Bisa ditebak, generasi Irak yang lahir dekade 2000-an niscaya tak akan dapat mengenali dan sulit menemukan bukti-bukti kejayaan ‘Negeri 1001 Malam’. Betapa hampir seluruh peninggalan sejarah dimusnahkan, nyaris tak ada sisa! Demikian pula bagi negara dan wilayah-wilayah lain yang menjadi obyek jajahan.

Kisah suku Indian di Benua Amerika misalnya, selain terusir dari tanah leluhur, dirampas hasil buminya, distigma pula sebagai kaum suka perang, haus darah, tidak beradab dan lain-lain. Ketika dulu (mungkin kini masih) menonton film cowboy kemudian tanpa sadar penonton bertepuk tangan senang tatkala suku Indian dikejar dan dihalau oleh kaum imigran (cowboy), maka bisa dikatakan mindset dan culture set kita telah tersihir serta terseret arus agenda yang diciptakan oleh Barat. Betapa dahsyatnya peran media.

Inilah yang tengah berlangsung dan sungguh memprihatinkan, justru banyak elemen berbagai bangsa tidak menyadarinya. Ada retorika menggelitik: bagaimana generasi Indonesia bisa melihat kebenaran atas kejayaan Sriwijaya dan Majapahit wong sudah sekian abad dijajah oleh asing? Jangan-jangan sejarah nusantara di buku-buku sekolah juga versi kaum penjajah?

Isu, Tema dan Skema

Mengurai lebih jauh perang non miiter pada catatan ini, maka pola perang simetris (militer) sebagai pedoman awalnya. Artinya, breakdown dan pembahasan asymmetric warfare melalui analog atas pola symmetric warfare sebagaimana diurai sekilas tadi. Pertanyaannya: bukankah ilmu, teori, dll diketemukan manusia —salah satunya— melalui penelitian (research) serta analogi peristiwa? Tersirat memang ada kesamaan karakter antara peperangan simetris dengan model perang asimetris (non militer).

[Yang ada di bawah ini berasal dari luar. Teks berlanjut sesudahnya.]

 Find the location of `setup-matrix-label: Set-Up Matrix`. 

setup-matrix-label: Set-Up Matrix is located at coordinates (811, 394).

Bombardier di awal serangan contohnya, dalam asimetris identik dengan tebaran atau pelemparan isue-isue di suatu wilayah yang hendak ditarget. Semacam bombardir tetapi melalui rumor, hasutan, berita, isu, kejadian, ‘penciptaan kondisi’, dll. Inilah awalan. Contoh Arab Spring kemarin, negeri target semacam Tunisia, Yaman, Mesir dan lain-lain diterpa dahulu dengan aneka isu demokrasi, korupsi, kemiskinan, pemimpin tirani, secara gegap gempita melalui berbagai media dan jejaring sosial sehingga dalam benak rakyat hanya ada satu kata: “rakyat menjadi miskin akibat bercokol rezim tirani dan koruptif”. Inilah penciptaan opini.